La suppression improvisée de la redevance audiovisuelle coûtera cher aux Français
L’Assemblée nationale a voté en faveur de la suppression, dès cette année, de la redevance audiovisuelle et son remplacement par l’attribution d’une fraction de TVA aux sociétés de l’audiovisuel public. Une solution précipitée et provisoire sans visibilité pour l’avenir du service public.Lors de l’examen du projet de loi de finances rectificative pour 2022 à l’Assemblée nationale, les députés ont adopté la suppression, dès cette année, de la redevance audiovisuelle et son remplacement par l’attribution d’une fraction de TVA (Taxe sur la Valeur Ajoutée) aux sociétés de l’audiovisuel public.
Alors que l’avenir du service public et des moyens qui doivent lui être consacrés mérite des échanges sérieux et approfondis pour réformer et faire évoluer la redevance audiovisuelle, le gouvernement, et les députés qui l’ont suivi, ont fait le choix d’escamoter le débat.
A travers des amendements présentés dans un texte financier au cœur de l’été, sans étude d’impact et dans une totale improvisation qui a conduit à changer de modes de financements en cours de route, la réforme du financement de l’audiovisuel public relève d’un amateurisme inquiétant et repose sur des arguments qui ne doivent duper personne.
Non, la suppression de la redevance audiovisuelle n’est pas une mesure en faveur du pouvoir d’achat : comme l’a souligné le rapport de l’Inspection Générale des Finances et celle des Affaires culturelles, la suppression de la redevance privera surtout l’Etat de plus de 3 milliards d’€ qu’il s’est engagé à compenser en prélevant une portion identique sur la TVA. Faire disparaitre une recette tout en maintenant une dépense aboutira en l’occurrence à creuser davantage le déficit de l’Etat et à faire peser cette charge sur tous les Français, même les plus précaires, à travers une taxe beaucoup plus injuste que ne l’est la redevance, la TVA.
Non, l’Assemblée nationale n’a pas adopté un financement durable ou pérenne pour le service public. Elle a choisi une ressource très provisoire. Comme l’ont rappelé de nombreux parlementaires, à l’Assemblée nationale comme au Sénat, affecter une part de TVA au bénéfice de l’audiovisuel public ne sera plus possible après 2025, cette taxe n’ayant pas de rapport avec les missions confiées au service public.
Non, la budgétisation ne donnera pas davantage de pouvoir aux parlementaires pour fixer le niveau des ressources du service public. A l’inverse, alors que le Parlement peut moduler à la hausse comme à la baisse le montant d’une redevance affectée, la mise en place d’une dotation budgétaire ou l’affectation d’une fraction de la TVA pour financer le service public restreint ce pouvoir et le limite à pouvoir uniquement baisser les crédits disponibles. Il appartiendra alors au seul gouvernement de fixer et d’établir le niveau maximal de ressources qui pourront être allouées au service public.

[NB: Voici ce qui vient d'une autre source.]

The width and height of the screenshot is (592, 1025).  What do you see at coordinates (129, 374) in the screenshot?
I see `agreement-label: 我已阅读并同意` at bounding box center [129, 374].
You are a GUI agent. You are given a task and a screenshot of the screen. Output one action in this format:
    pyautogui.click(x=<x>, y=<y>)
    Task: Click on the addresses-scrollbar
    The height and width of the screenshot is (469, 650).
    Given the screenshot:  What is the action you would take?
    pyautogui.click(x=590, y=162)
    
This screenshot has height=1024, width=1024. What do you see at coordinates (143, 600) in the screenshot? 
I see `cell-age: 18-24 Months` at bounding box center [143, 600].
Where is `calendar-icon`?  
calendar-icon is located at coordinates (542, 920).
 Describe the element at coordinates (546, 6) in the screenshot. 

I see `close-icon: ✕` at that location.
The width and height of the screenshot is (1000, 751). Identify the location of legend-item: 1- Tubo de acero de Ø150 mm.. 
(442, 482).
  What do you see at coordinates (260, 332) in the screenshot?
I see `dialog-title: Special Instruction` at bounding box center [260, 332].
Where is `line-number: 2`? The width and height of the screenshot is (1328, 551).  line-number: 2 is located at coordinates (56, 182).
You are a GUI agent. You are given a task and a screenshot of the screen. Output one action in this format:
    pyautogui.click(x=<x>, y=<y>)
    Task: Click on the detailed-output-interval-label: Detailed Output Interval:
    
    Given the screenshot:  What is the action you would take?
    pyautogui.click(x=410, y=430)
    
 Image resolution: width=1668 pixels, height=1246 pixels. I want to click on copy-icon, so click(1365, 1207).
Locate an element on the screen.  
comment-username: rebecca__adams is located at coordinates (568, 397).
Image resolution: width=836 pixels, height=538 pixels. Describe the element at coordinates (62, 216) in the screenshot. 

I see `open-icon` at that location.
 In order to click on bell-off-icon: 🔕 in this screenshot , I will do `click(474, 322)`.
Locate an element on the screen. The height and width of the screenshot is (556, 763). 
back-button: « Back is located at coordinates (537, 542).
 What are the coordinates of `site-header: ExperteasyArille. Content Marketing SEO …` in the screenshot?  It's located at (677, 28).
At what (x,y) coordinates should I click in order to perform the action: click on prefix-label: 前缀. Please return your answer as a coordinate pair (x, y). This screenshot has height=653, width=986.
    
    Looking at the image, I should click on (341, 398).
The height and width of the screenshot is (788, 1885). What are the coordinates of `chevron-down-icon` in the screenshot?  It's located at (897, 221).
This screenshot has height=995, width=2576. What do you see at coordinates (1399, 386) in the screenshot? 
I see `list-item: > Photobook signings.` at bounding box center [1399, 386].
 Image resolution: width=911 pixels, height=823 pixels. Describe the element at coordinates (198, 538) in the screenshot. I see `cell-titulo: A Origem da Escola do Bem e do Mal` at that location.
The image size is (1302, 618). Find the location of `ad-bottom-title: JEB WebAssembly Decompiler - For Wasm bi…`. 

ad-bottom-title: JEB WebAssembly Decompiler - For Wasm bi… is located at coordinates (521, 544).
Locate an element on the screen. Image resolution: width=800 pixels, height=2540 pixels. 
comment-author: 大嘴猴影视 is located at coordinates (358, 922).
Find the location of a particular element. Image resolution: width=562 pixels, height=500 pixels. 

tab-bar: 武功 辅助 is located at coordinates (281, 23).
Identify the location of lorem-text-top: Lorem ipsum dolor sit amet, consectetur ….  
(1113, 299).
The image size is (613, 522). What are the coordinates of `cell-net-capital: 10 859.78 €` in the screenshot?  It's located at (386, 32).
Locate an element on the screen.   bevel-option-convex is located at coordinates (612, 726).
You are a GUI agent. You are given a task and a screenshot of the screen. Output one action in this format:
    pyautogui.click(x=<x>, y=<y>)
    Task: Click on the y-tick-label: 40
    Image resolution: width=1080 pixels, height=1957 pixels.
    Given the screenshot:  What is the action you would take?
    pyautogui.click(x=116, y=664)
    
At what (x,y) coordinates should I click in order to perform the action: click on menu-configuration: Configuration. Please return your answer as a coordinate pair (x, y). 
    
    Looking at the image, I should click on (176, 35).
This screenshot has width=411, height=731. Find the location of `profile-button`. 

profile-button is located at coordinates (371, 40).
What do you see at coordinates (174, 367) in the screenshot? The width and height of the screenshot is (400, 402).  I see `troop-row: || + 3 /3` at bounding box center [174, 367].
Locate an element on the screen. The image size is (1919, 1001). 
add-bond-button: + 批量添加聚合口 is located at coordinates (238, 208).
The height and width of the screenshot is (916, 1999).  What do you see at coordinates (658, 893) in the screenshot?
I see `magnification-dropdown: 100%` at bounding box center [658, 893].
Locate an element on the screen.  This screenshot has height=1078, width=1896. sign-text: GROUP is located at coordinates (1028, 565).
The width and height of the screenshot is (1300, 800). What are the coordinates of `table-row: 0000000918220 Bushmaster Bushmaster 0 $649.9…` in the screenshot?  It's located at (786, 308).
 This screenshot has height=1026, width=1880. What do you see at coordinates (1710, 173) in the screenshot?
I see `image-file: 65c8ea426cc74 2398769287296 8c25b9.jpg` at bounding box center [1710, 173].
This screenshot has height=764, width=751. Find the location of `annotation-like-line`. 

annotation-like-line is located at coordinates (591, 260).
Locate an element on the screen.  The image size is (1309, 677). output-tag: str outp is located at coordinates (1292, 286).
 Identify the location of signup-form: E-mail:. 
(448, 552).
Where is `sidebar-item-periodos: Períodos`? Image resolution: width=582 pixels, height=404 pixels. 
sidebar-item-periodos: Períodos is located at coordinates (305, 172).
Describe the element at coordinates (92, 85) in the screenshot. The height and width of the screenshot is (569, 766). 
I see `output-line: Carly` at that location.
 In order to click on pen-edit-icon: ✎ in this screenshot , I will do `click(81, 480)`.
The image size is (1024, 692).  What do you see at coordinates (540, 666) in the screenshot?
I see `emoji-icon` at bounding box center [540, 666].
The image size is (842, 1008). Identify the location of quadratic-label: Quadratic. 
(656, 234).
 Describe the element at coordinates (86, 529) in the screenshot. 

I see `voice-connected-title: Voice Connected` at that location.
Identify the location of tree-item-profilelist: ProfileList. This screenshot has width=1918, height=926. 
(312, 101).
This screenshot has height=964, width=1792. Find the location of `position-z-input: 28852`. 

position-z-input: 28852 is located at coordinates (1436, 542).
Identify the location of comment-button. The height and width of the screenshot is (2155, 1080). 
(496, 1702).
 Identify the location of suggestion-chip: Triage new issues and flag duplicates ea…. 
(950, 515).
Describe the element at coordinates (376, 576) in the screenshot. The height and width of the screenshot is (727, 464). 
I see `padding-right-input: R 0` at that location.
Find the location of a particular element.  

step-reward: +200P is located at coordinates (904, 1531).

Si elle est adoptée définitivement, cette réforme précipitée et improvisée aura donc un coût très élevé pour les finances publiques, soumises à d’autres priorités et d’autres urgences, et sans gain réel de pouvoir d’achat pour les Français ; elle créera une solution intermédiaire et provisoire sans visibilité pour l’avenir du service public ; elle ne renforcera aucunement le rôle du Parlement dans la détermination du financement de l’audiovisuel public.
Convaincu que construire le futur de l’audiovisuel public mérite mieux que de la poudre aux yeux, la SACD appelle les sénateurs à rétablir un cap clair et cohérent : la focalisation sur des mesures qui permettent d’améliorer réellement le pouvoir d’achat des Français et l’accompagnement des collectivités locales ; le report de la suppression de la redevance audiovisuelle pour laisser le temps à une véritable concertation de se mettre en place, pour évaluer finement les scénarios disponibles et pour construire une réforme politiquement acceptable, économiquement dynamique pour le service public et fiscalement juste pour nos concitoyens.